We’re entering a period LightWerks Communications’ David Riberi called “the new abnormal,” a time when we’re all going to have to relearn what our customers want, what our employees need and how the coronavirus pandemic will change our businesses and our world forever.
But the integrators who spent their lunch hours this week on a pair of Almo E4 Evolution panel discussions focused on life after COVID-19 see all of that disruption as a good thing for them, their teams and their customers—assuming they handle the aftermath the right way.
AV integrators must ask “how we make experiences better than they were before,” says Texadia Systems’ Dawna Payne. That will come with an increased focus on software, recurring revenue, lighting, thermal cameras and IT networks to meet increasing bandwidth needs of increased videoconferencing.
“Video is here to stay,” says Payne. “How do are we going to enhance the experience people have every day?” She expects companies to push for revamped meeting and collaboration spaces, noting, “that’s what we do best as an industry.”
Texadia has enacted four-day work weeks for technical staff, saying they need extra time to recover from increasing stress and pressure.
“So many people are mentally drained from all of this,” says Payne. “There are so many outside stresses. You have to care of your teams and keep them safe.” She expects AV integrators to ramp up their IT knowledge and get more familiar with cybersecurity protocols and hopes everyone will listen.
“It’s a time for crazy ideas,” says Payne in the E4 Evolution panel. “Our clients are going to be part of the solution.”
Time for a Change–Or Many
Company leaders can’t operate the same way they did before the pandemic exploded and expect to have the same success, says Riberi. He expects more touchless technology and an increase of working from home—and even learning from home for students of all ages—after it’s proven successful.
“Everything we do is going to have to be video-enabled,” he says. “It just means we’re all going to have to adapt and evolve—as we have many times before.
“We have to figure out the same things as our clients. [The pandemic is] accelerating trends that were already in play and forcing us at an uncomfortable speed to deal with them.” Riberi wonders how what he dubs “the new abnormal” will affect overall company culture with less staff in the office all the time.
He also expects more subcontracting across AV before companies realize if they can bring back the staff members they were forced to furlough or lay off.
The coronavirus outbreak across the U.S. and around the world “has accelerated the inevitable,” says Red Thread’s Jay Kowalsky.
“Firms were focused on collaboration and digital signage before, but now folks are becoming more comfortable with technology,” he says. “Organizations are more comfortable letting people work from home and seeing a heightened level of collaboration in some cases.
“It’s up to us to guide them as they focus more on collaboration rooms.
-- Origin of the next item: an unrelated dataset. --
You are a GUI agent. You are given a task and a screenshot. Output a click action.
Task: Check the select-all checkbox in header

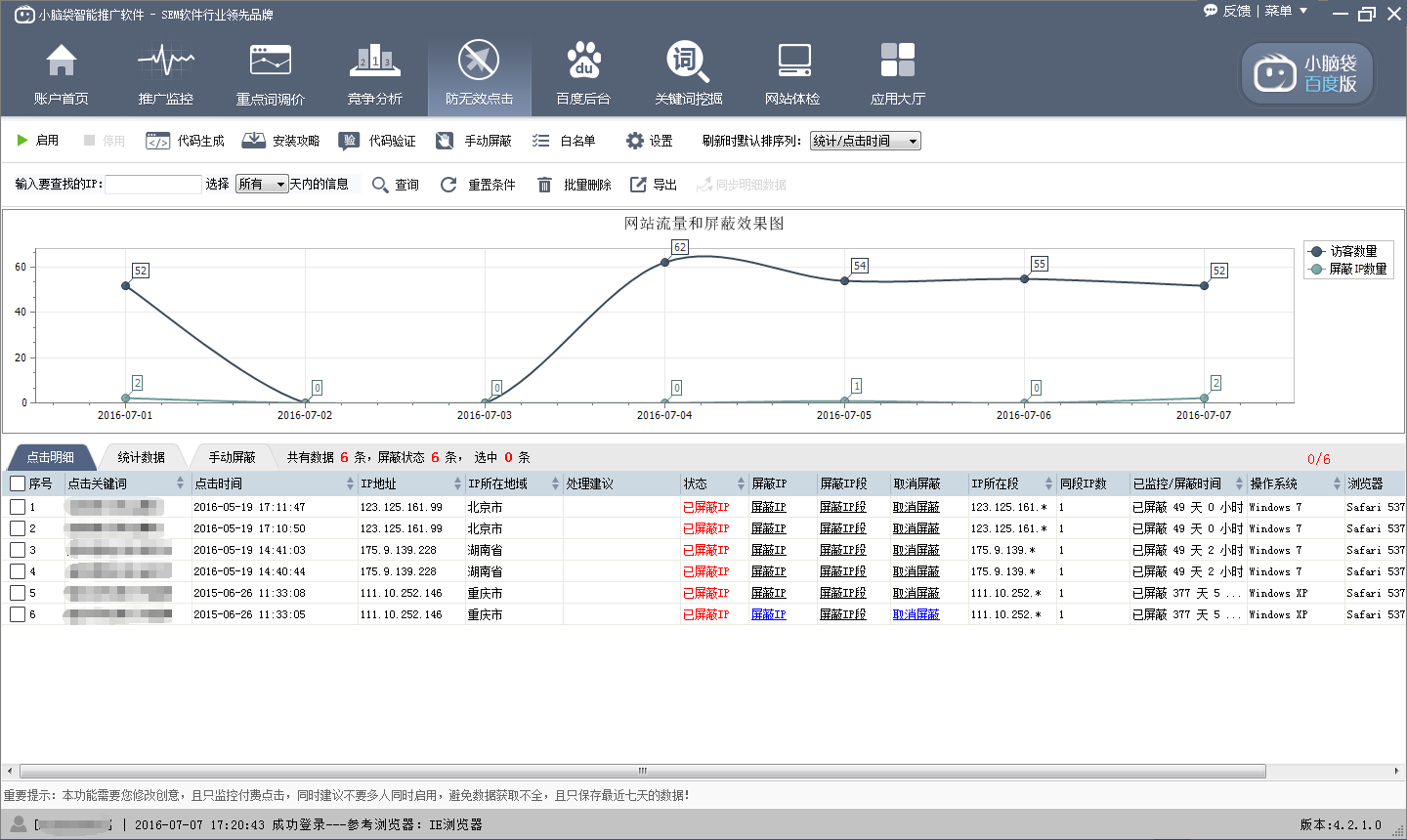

We’re becoming more of a service and solution industry,” says Kowalsky.
Empathy is the guiding principle going forward, he says.
“People are looking for a feeling of safety and security,” says Kowalsky. “We have a responsibility to make them as comfortable as possible by providing with the tools they need and communicating swiftly with them. It’s up to us to take the pressure off and make them feel good.”
Kowalsky says it’s important for AV integrators to use the technology they sell and install, such as collaboration technology and he expects more emphasis in AV on IT technologies.
“If you’re not targeting that line, you’re lost,” he says.
Sharp’s Mehryn Carrigan expects increased emphasis on IoT technology as companies use analytics more to understand how their offices are being used.
“Crisis breeds innovation,” she says during the E4 Evolution panel. “Build in your passion, your knowledge and your services into what you offer. It’s the perfect opportunity to reset, to be inspired and to inspire your customers.”
More from Almo E4 Evolution Panel
Of course, it’s not just AV installers and their customers who must change in the post-pandemic world. If AV integrators are going to succeed going forward, they’re going to have make changes to the way they operate their businesses too, says Navigate Management Consulting’s Brad Malone.
“The people I’m talking to are taking this as an opportunity to look at each step of what they do,” he says. “By eliminating waste, you can make your information clean from the beginning.” Malone also advises a closer look at fixed vs. variable costs and more attention on next-generation leadership.
“You have to shift from selling service and solutions to confidence,” he says. “Your clients are scared, so selling confidence rather than time and materials is huge. That’s a paradigm shift for this industry.” Lower costs, says Malone, mean you’ll need less revenue to realize a profit too.
NSCA executive director Chuck Wilson says association members “are looking forward to being far more efficient” as a result of a thorough examination of their operations.
“We’re finding things we should have done a long time ago,” says Wilson during the E4 Evolution panel.
He also wonders if integrators will have to fend off investigations by OSHA and workers’ compensation lawyers regarding injuries and illnesses related to AV installations during the pandemic, although NSCA is pushing for immunity.
“We taught our members to scale up, but now they have to think about if they need to scale back down,” says Wilson. “We’ve crammed about five years of new technology into two months. A lot of the things we’re doing now went from cool before to critical now.
“Our survival depends on our customers’ survival,” he says.